_Instructions for the task:_ Select from the data all lines with the word "agent".

━━━ Extracted entries ━━━

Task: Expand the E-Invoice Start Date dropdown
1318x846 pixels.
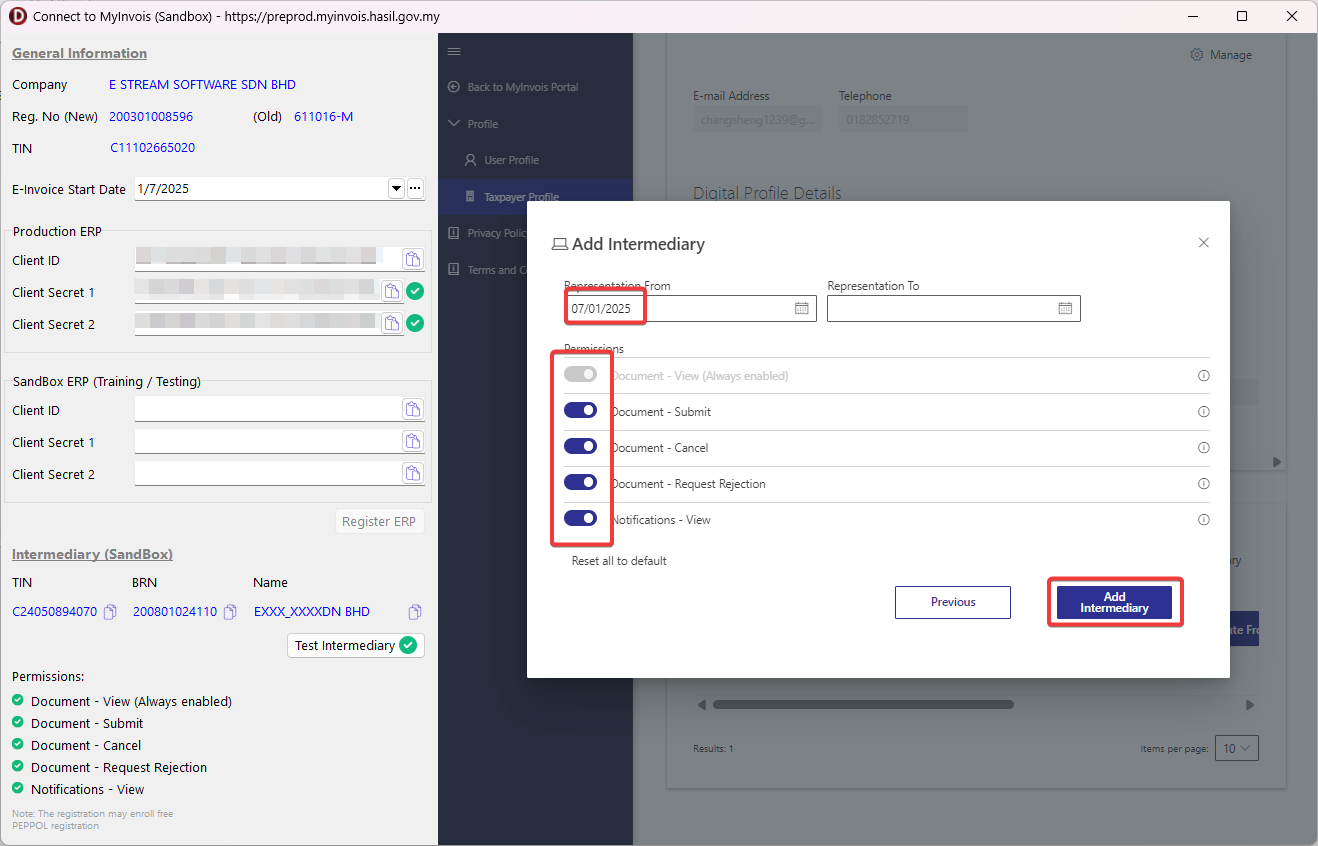Action: (396, 189)
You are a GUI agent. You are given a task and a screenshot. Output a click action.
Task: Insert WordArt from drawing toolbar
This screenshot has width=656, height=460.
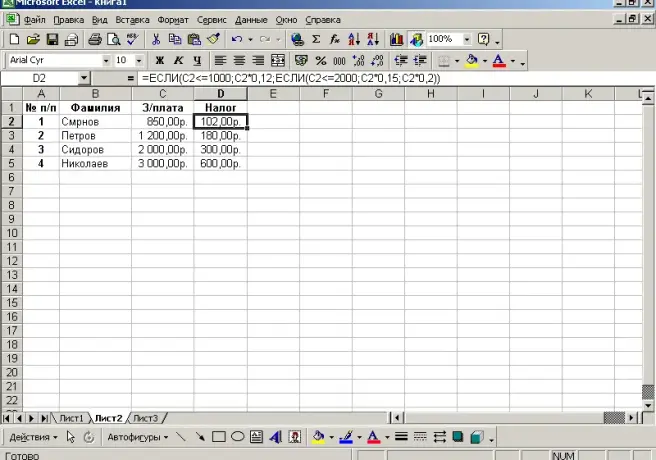click(x=276, y=437)

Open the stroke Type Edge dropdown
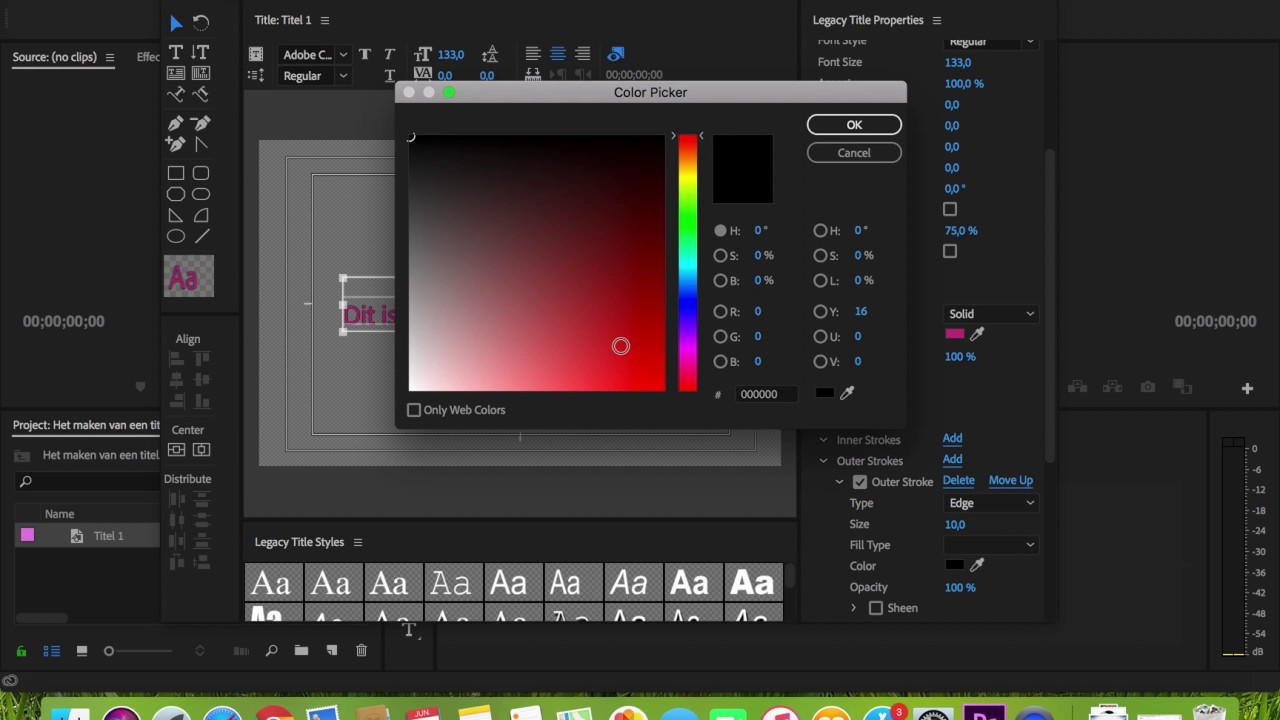coord(990,503)

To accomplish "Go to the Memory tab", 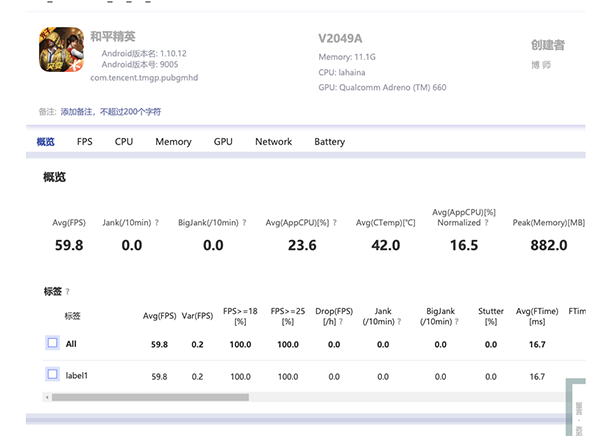I will click(x=173, y=142).
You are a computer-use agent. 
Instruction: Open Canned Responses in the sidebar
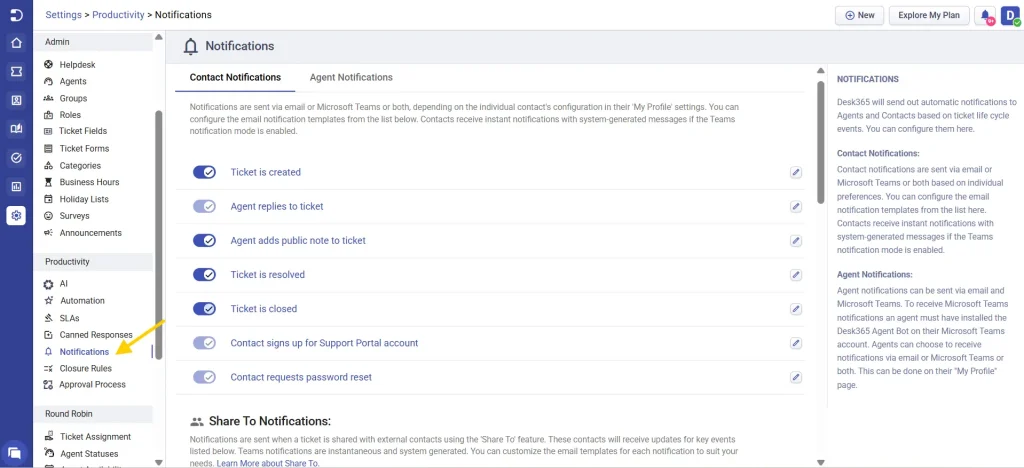pyautogui.click(x=95, y=335)
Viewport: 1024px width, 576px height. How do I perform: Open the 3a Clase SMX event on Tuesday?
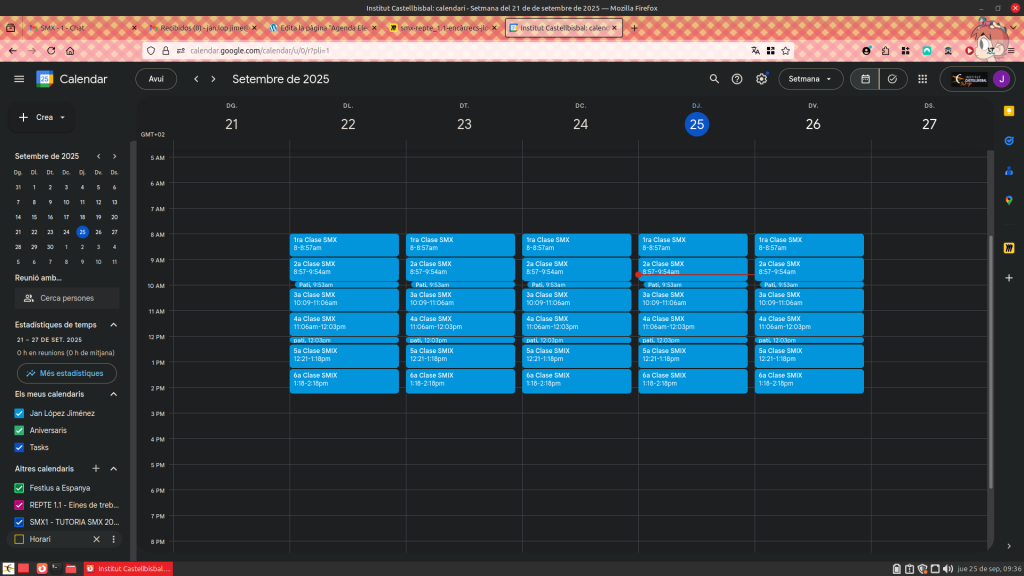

━━━

_Answer below:_
You are a GUI agent. You are given a task and a screenshot. Output a click action.
You are a computer-use agent. 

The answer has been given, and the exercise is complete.